Menyembunyikan ekspresi mukanya, si gadis berkerudung kuning itu langsung berlari ke punggung Isabella untuk berlindung dari gombalan Jeddy.
“Malu-malu seperti biasanya, dasar Naomi Si Kucing Pemalu~” goda Isabella sengaja memancing emosi Naomi yang sedang menenangkan diri di belakang punggungnya. “Tapi sudahlah, kurasa kita tidak perlu memperumit pembahasan ini, mengenai penyelidikan soal Jubah Putih atau pun Tommy Rigmagog kita tunda dulu, sebaiknya sekarang kita fokus pada urusan yang lebih penting, yaitu mengenai pulau apa yang kita pijakki ini. Apakah Pulau Gladiol atau kah pulau asing?”
“Tidak, Isabella! Urusan yang lebih penting adalah bagaimana cara kita istirahat di tempat ini? Kita harus cari tempat tidur agar besok kita bisa menyelidiki pulau ini bersama-sama, benar, kan?”
Mendengar omongan Colin membuat mereka semua menganggukkan kepalanya dan beberapa tampak menguap dan mengantuk. “Ya, itu benar sekali,” lirih Koko yang matanya tampak sayu dan ingin segera tidur. “Ayo kita cari tempat untuk kita tidur, teman-teman.”
“Tunggu, mengapa kita tidak manfaatkan saja Abbas dalam urusan kita?” Seketika Nico menarik perhatian kawan-kawannya saat dirinya mengungkapkan hal tersebut.
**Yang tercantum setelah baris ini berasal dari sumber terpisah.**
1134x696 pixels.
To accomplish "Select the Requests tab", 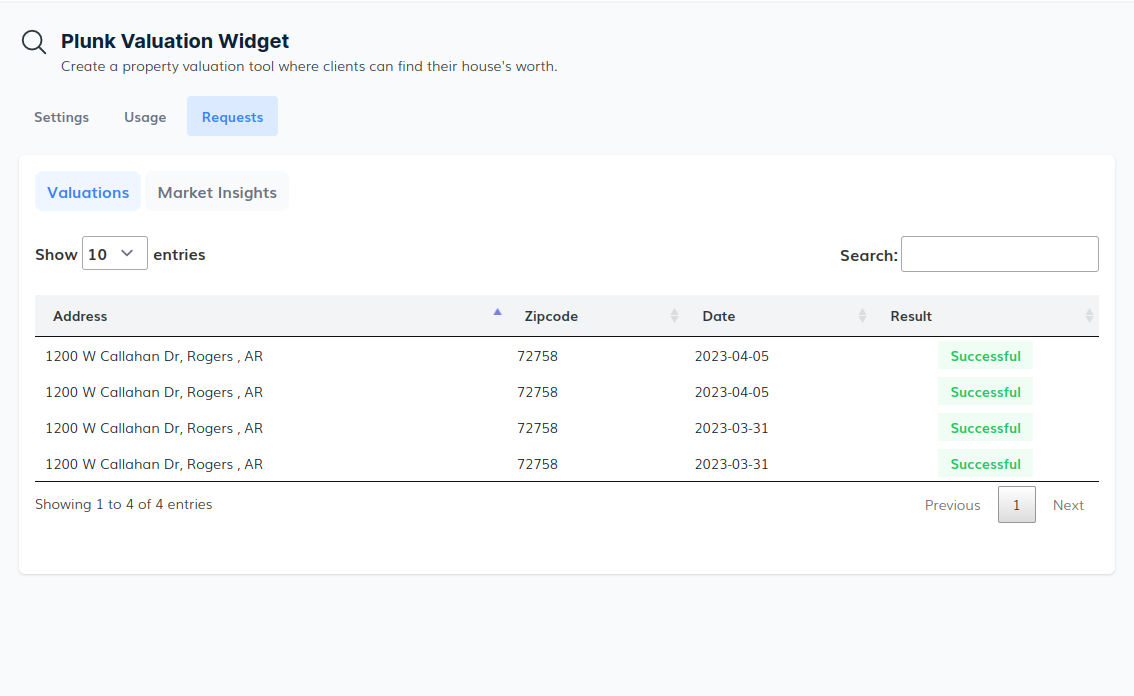I will (232, 117).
“Abbas sekarang memiliki penglihatan robot dan kita sekarang ingin mengetahui kebenaran dari pulau ini? Bukankah ini saling berhubungan? Yang artinya, kita bisa memanfaatkan Abbas sebagai alat, tepat, kan?”
“Kau sebut dirimu apa sampai setega itu menyebut kawan kita sebagai alat, kau pasti tidak suka, kan? Dipanggil sebagai alat oleh Si b******n Itu?” tanya Lizzie dengan memelototi muka Abbas.
“Aku tidak keberatan menggunakan penglihatan ini untuk membantu kalian.”
“Oke! Kita manfaatkan Abbas sebagai alat!” seru Lizzie dengan mengangkat tinju tangan kanannya tinggi-tinggi.
Menyaksikan kekonyolan Lizzie, membuat teman-temannya hanya terbahak-bahak dan mulai memandangi Abbas, mengamati bagaimana lelaki itu menggunakan kekuatan mesinnya yang luar biasa itu.